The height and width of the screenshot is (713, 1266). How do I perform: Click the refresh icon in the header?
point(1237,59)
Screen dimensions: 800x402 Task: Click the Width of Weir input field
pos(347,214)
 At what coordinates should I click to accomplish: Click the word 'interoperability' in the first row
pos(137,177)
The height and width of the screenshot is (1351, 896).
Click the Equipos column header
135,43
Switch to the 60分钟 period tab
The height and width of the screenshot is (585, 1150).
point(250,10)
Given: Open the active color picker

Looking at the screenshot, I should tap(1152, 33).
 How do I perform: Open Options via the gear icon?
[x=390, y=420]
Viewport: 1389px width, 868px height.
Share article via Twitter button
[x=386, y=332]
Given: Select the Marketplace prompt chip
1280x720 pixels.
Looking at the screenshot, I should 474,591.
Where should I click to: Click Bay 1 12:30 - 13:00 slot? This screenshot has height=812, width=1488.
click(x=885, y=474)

• • • • •

** YOUR GOAL **
Reproduce all of the material above with every "icon" replaced by "symbol", changing nothing else.

** EXERCISE RESPONSE **
The height and width of the screenshot is (713, 1266). How do I perform: Click the refresh symbol in the header?
point(1237,59)
Screen dimensions: 800x402 Task: Click the Width of Weir input field
pos(347,214)
 At what coordinates should I click to accomplish: Click the word 'interoperability' in the first row
pos(137,177)
The height and width of the screenshot is (1351, 896).
Click the Equipos column header
135,43
Switch to the 60分钟 period tab
The height and width of the screenshot is (585, 1150).
point(250,10)
Given: Open the active color picker

Looking at the screenshot, I should tap(1152, 33).
 How do I perform: Open Options via the gear symbol?
[x=390, y=420]
Viewport: 1389px width, 868px height.
Share article via Twitter button
[x=386, y=332]
Given: Select the Marketplace prompt chip
1280x720 pixels.
Looking at the screenshot, I should 474,591.
Where should I click to: Click Bay 1 12:30 - 13:00 slot? This screenshot has height=812, width=1488.
click(x=885, y=474)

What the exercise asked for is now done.